I have searched for an answer to this and the closest I have come is to build GLIBC and GLIBM locally and copy the relevant object (.o) files and link manually using the NDK's arm-linux-androideabi-ld. The libc.so.6 file from Crosstool-ng and CodeSourcery will not work as the relocations fail (giving error unknown reloc type 19) when calling the library using Java's System.LoadLibarary(). My knowledge of relocations is not the best but from what I have read this would require changes to the /linux/elf.h header file, but I am not sure exactly where to go from there.
I believe from what I have read that it may be possible to make a static executable that has all dependencies resolved when linked but then it would not be possible to package this as an APK file as far as I'm aware.
Surely I can't be the first to want to compile C code against something other than Bionic for the Android platform? There are so many C projects that could be ported to Android and apparently GLIBC has been available on iPhone for quite a while.
Any low level C library has very tight ties with the OS itself. While Linux and Android may mostly be the same thing, they are not. Building against another C library will require said C library to be ported first.

Compiling Unix tools for android

I want to use some unix tools on my rooted android arm6 based phone. I will be using cross compiler tools provided here. If I want to compile gnu netcat, how can I set the cross compiler prefix to arm-none-linux-gnueabi- and how to enable static linking (no shared library).
I managed to cross-compile rsync for Android using Ubuntu's arm-linux-gnueabi toolchain. See this related question.

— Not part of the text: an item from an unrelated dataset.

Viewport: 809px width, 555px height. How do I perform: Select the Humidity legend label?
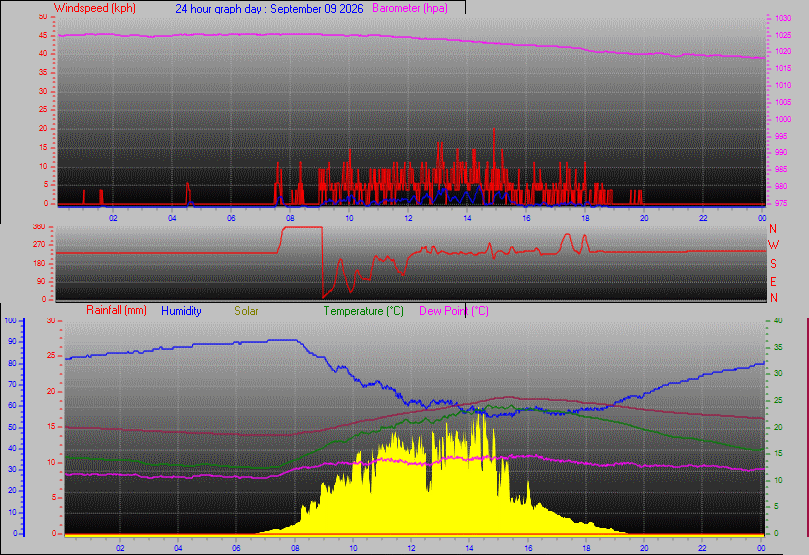tap(181, 311)
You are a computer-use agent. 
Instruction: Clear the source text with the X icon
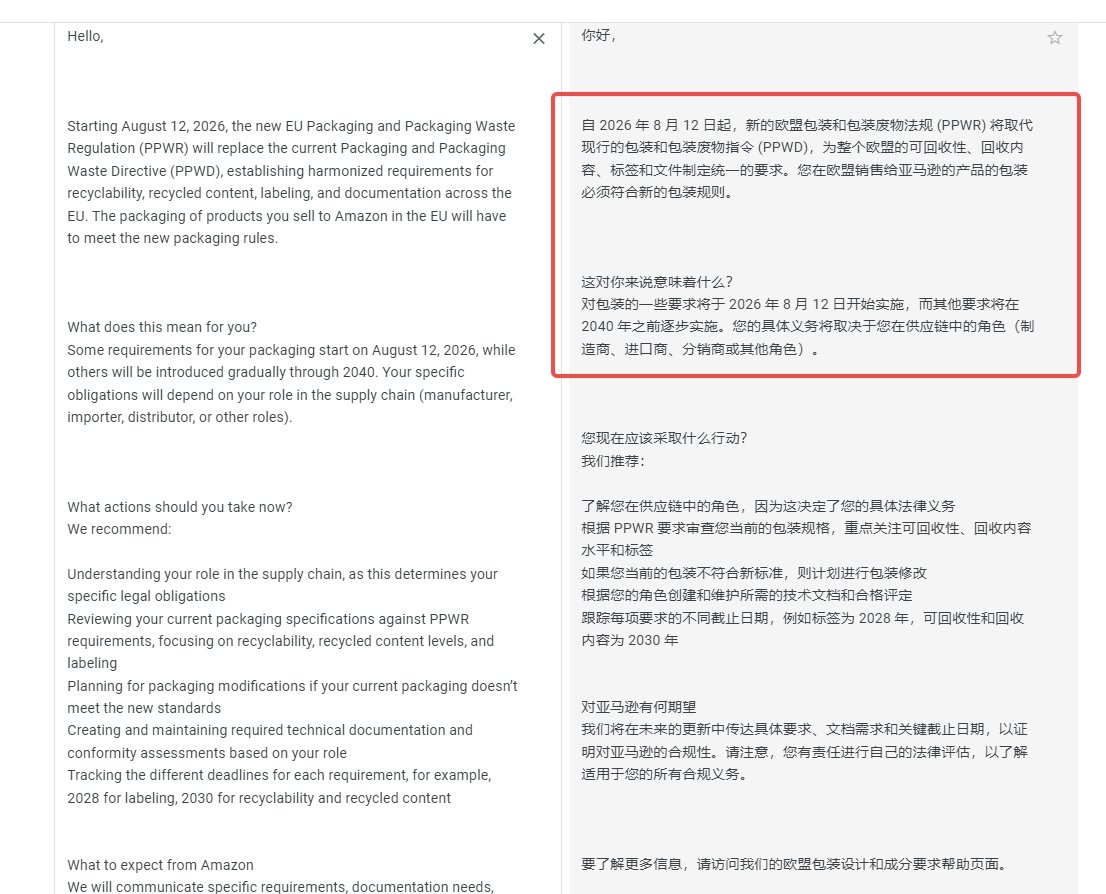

Unless you particularly need to build against a more standard libc than bionic, you can just use the ndk's toolchain, either by copying the hello-jni example and changing BUILD_SHARED_LIBRARY to BUILD_EXECUTABLE in the jni/Android.mk or using the script to generate a stand alone toolchain. You may want to use the V=1 option to the ndk-build script to see the commands it's issuing to its gcc.
Otherwise you may need to pass the prefix to the configure script or manually edit it into the Makefile for the project. This often has not gone well as many projects have make systems not really set up for cross compiling, I've had to resort to editing the configure script to set prefixes and skip tests where it tries to execute a test program.
An option that sometimes works when the build system is more complicated than the project requires is to do a configure for your host (let's hope that's linux). Then manually edit the generated Makefile to change anything needed to build for android instead. Might not be a bad idea to do a clean just in case (especially if you did a test host build). And then do the build which will pick up the arm compiler from your Makefile modifications.
Lastly, if you can be content with the original netcat by Hobbit rather than the gnu version, you hardly need to port it to android yourself as that's already been done. There's already an android version in the google tree at https://android.googlesource.com/platform/external/netcat
which may be on your device already (as 'nc'), and is definitely included in alternate ROMs such as Cyanogenmod.